9. CLAIM NO. 3 pertains to a claim of Rs. One lakh under Clause 10-C of the agreement. I was found by the Arbitrator that the rates of wages were enhanced during the progress of work and the petitioner had paid the enhanced wages for execution of the work and, therefore, an amount of Rs. 16.303.83 was ordered to be paid to the petitioner in respect of the aforesaid claim. It was argued that the said claim could not have been adjudicated upon by the Arbitrator as according to the respondent, the said claim is not admissible under Clause 10-C in view of the fact that Superintending Engineer, DDA had levied compensation under Clause-2 of the agreement. It was also stated that payment under Clause 10-C can be made if in the opinion of Superintending Engineer, there is no delay in execution of the work, attributable to the petitioner and accordingly it was argued that the said claim is not admissible. The Arbitrator has awarded an amount of Rs. 16,303.83 in respect of the aforesaid claim on the ground that the rates of wages were enchanced during the progress of work and the petitioner had paid the enhanced charges for execution of the work. As the Arbitrator, on appreciation of the evidence, found that there was, in fact, increase in the rates of the wages during the progress of the work and that the contractor has paid wages at such enhanced rate, the petitioner is entitled to receive such amount as determined by the Arbitrator, in terms of Clause 10-C of the agreement. The Clause-2, which is sought to be invoked, is not applicable to this claim in hand. Objection in that regard, therefore, stands rejected.

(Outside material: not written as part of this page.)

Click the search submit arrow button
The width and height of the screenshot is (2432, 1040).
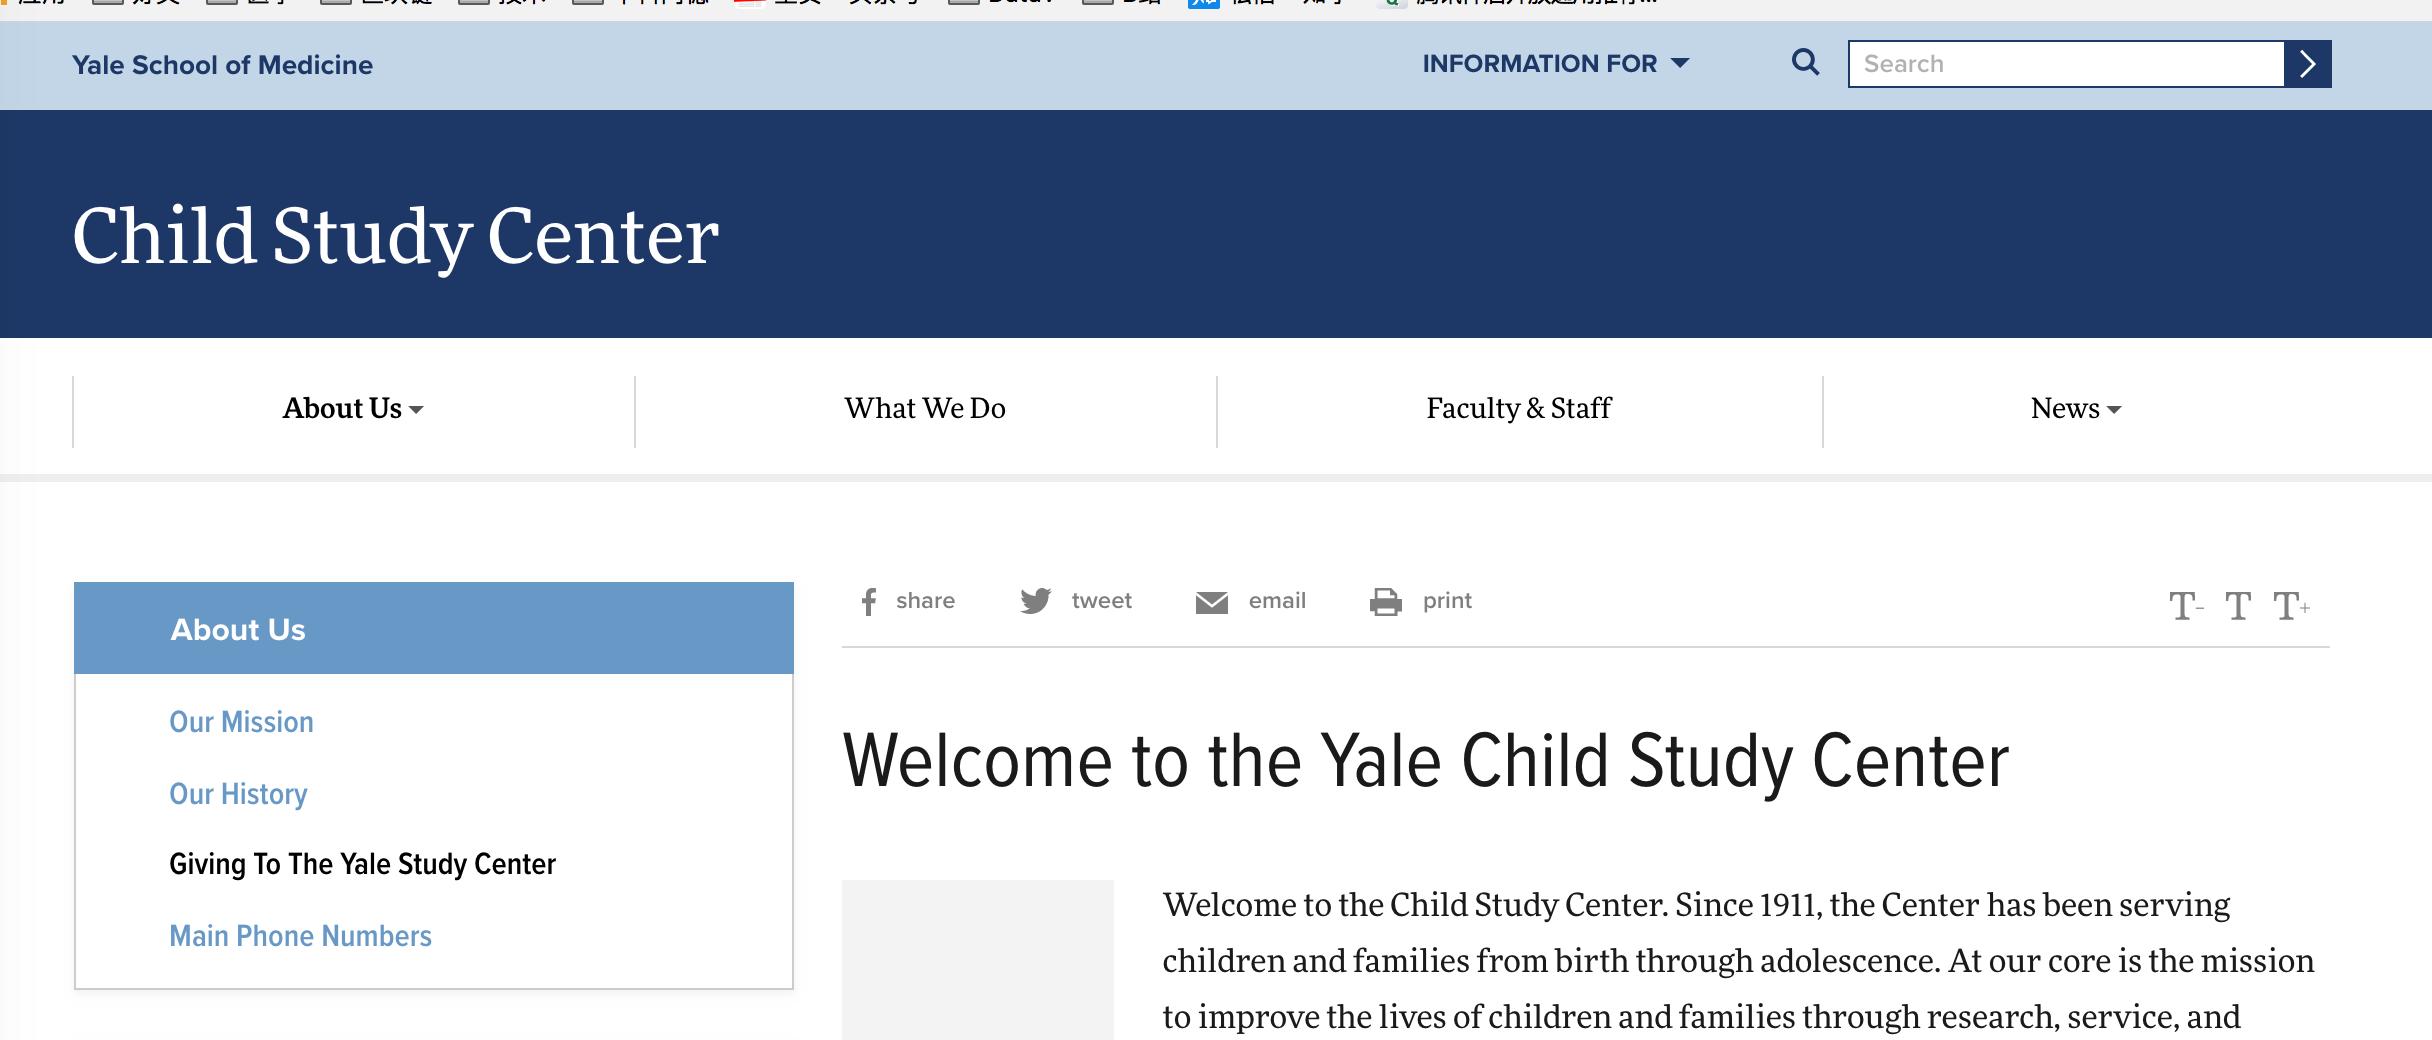[x=2307, y=64]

10. No objection is filed as against Claim No. 4 as no amount was awarded by the Arbitrator in respect of the aforesaid claim.

11. So far the claim of the petitioner for pendente lite interest is concerned, it was ordered by the Arbitrator that the petitioner should be paid simple interest that the petitioner should be paid simple interest @10% p.a. on the amount awarded against the above claims. I find no reason to interfere with the aforesaid award of the Arbitrator.

12. Counter-Claim No. 1 of the respondent pertains to a claim of Rs. 75,000/- towards extra expenditure to be incurred to get the balance work done at risk and cost of the petitioner. The aforesaid counter-claim was later on withdrawn by the respondent as stated in the counter statement of facts and, therefore, the counter-claim No. 1 requires no consideration by this court.

13. I have already given my decision so far Counter-Claim No. 2 is concerned. Accordingly, what remains to be considered is Counter Claim No. 3, which was held to be not justified. The said counter-claim relates to a claim of the respondent for payment of an amount of Rs. 12,347/- towards amount to be spent to get the defective work rectified. No detail was submitted by the respondent in that regard and, therefore, there is no evidence to substantiate the said counter-claim. There is no reason to interfere with the said award passed by the Arbitrator.

14. Therefore, in terms of the aforesaid conclusions and findings, the petition as also the objection filed by the respondent stand disposed of. The award passed by the Arbitrator in respect of Claim Nos. 1(a) to (c), (e), (f), Claim No. 2, Claim No. 3, Claim Nos. 4 & 5 and Counter-Claim No. 3, is made a rule of the court. The award made in respect to Claim No. 1 (d) and Counter Claim No. 2 is set aside.